Publié le 05 mai 2020
NUMÉRIQUE
Souveraineté numérique : le gouvernement se passe d'Apple et Google pour son application Stop Covid
La France est dépendante de la Chine pour, entre autres, la production de masques. Elle l'est aussi des États-Unis concernant le numérique. Pour assurer la protection de ses données, le gouvernement vient d'annoncer que l'application Stop Covid, dont le but est de tracer les malades, serait disponible à partir du 2 juin et ce, sans avoir eu recours à Apple et Google. Une manière pour la France d'assurer sa souveraineté numérique, mais à quel prix ?

Ludovic Marin / AFP
[Mise à jour le 5 mai] Avec la crise du Covid-19 et l’explosion des outils digitaux, la question de la souveraineté numérique n’a jamais été si importante. Si le gouvernement a dit, à plusieurs reprises, vouloir retrouver une souveraineté concernant l'alimentation ou les produits médicaux, sa position est plus compliquée sur les données numériques. Le flou autour de StopCovid, application permettant de tracer les personnes atteintes du virus, en est un exemple criant.
Les deux puissantes entreprises, Apple et Google, ont proposé une solution toute prête à plusieurs États désireux de déployer une telle solution. La France est l'un des rares pays à avoir refusé. "C’est la mission de l’État que de protéger les Français : c’est donc à lui seul de définir la politique sanitaire, de décider de l’algorithme qui définit un cas contact ou encore de l’architecture technologique qui protégera le mieux les données et les libertés publiques", a fait valoir dans le JDD Cédric O, le secrétaire d’État au Numérique.

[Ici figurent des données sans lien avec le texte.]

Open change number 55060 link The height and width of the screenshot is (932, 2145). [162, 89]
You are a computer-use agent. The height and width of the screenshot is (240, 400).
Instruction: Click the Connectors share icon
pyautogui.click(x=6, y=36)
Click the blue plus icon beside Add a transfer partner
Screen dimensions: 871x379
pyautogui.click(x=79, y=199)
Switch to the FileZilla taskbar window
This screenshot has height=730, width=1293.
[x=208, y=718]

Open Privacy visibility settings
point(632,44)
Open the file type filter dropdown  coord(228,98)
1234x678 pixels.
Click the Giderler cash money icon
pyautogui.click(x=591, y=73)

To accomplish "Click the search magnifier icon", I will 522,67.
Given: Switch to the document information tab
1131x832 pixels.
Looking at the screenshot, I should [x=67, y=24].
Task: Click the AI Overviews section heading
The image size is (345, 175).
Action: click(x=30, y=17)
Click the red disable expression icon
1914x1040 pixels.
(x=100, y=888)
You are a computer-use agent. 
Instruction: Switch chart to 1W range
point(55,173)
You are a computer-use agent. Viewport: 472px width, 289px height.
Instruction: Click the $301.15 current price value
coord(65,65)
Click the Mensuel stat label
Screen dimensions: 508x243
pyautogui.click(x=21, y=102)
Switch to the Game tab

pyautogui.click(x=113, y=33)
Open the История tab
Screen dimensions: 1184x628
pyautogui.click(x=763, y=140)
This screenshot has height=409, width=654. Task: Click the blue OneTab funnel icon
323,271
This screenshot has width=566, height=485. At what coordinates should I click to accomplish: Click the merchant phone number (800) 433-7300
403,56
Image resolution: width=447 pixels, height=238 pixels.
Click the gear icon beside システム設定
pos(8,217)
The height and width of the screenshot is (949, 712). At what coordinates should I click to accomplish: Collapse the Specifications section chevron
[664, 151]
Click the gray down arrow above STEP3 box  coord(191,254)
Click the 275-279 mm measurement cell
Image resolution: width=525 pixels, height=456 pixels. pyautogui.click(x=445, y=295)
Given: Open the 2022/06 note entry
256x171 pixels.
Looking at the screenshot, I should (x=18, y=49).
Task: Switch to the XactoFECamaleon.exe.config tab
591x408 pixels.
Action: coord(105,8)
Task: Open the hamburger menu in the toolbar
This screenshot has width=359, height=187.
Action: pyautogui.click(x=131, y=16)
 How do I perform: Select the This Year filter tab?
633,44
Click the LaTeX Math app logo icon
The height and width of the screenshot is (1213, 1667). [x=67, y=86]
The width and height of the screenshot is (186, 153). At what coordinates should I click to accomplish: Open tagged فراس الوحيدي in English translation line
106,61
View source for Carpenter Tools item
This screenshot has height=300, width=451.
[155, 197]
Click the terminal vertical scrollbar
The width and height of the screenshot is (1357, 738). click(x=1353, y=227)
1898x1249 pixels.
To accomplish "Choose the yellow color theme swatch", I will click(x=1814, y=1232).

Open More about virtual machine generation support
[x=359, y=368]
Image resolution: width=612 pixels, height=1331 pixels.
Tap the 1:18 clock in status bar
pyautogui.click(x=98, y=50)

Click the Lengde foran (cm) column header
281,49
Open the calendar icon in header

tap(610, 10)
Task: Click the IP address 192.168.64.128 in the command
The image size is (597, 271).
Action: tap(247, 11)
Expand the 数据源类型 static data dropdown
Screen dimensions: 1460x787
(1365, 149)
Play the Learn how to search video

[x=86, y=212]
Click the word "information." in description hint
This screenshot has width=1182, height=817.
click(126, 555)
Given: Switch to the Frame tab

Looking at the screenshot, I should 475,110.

Une dépendance totale aux plateformes américaines
Décision louable, encore faut-il que la France réussisse à développer une application sans les géants du numérique. "C’est un sacré défi qui reviendrait à fabriquer un A380 en trois semaines sans jamais l’avoir fait auparavant", juge Frans Imbert-Vier, le PDG d’Ubcom, spécialisé dans la cybersécurité. Le gouvernement assure pourtant avoir réussi. Il a annoncé le 5 mai que l'application Stop Covid serait lancée le 2 juin, sans avoir eu recours à Apple et Google. Si tel est le cas, l'application tricolore ne pourrait pas être utilisée sur les smartphones iPhones. Sans compter que quoi qu'il arrive, l’application "utilisera tout de même des d’outils (API) fournis par Google et Apple dans d’autres phases de son développement, essentiels à la conception d’une application, montrant que le débat porté sur le front de la souveraineté numérique n’est pas tout à fait compris au gouvernement", explique le journal spécialisé Numerama.
Est-ce à dire que le bras de fer entamé par le gouvernement est déjà perdu ? La France paye le fait d’avoir délaissé cette question pendant des années alors même que Google, Facebook, Microsoft… montaient en puissance. "Nous sommes dans une situation de dépendance totale aux plateformes globales qu’on regroupe sous les acronymes GAFAM et NATU*", écrit, dans une tribune publiée dans le Journal du Net, un collectif d’entrepreneurs et de décideurs engagés dans le numérique français.
"Ce n'est pas nouveau mais cela prend une sensibilité accrue quand il apparaît que la société (californienne, ndr) Palantir connue pour ses liens avec les services de renseignements américains est envisagée à la fois par l'AP-HP pour contrôler les cas de Covid-19, et par l'État (...). Notre dépendance devient non seulement économique, mais aussi sociétale et obère nos libertés fondamentales", soulignent-ils.
Faire des données numériques un bien commun
Les signataires demandent ainsi que la France change de cap sur les approvisionnements numériques de grande ampleur et se prépare, dès aujourd’hui, à une autonomie. Pour cela, ils appellent à s’appuyer sur les acteurs français et européens, ce qui permettrait d’injecter 150 milliards de dollars de chiffre d’affaires "dans nos entreprises du numérique françaises sur cinq ans tout en permettant à la France de rattraper son retard sur des pays comme la Grande-Bretagne où le numérique représente 10 % du PIB, contre 6 % pour la France".
Et ils ne sont pas les seuls à souhaiter que la France retrouve sa souveraineté numérique. 108 parlementaires de droite et du centre ont appelé, dans une tribune publiée dans le Monde, à une révision de la constitution. Ils souhaitent que les données numériques deviennent un bien commun. "La création du patrimoine commun des données, qui les place sous notre droit, est la seule manière de garantir simultanément notre liberté, notre sécurité et notre santé", croient-ils.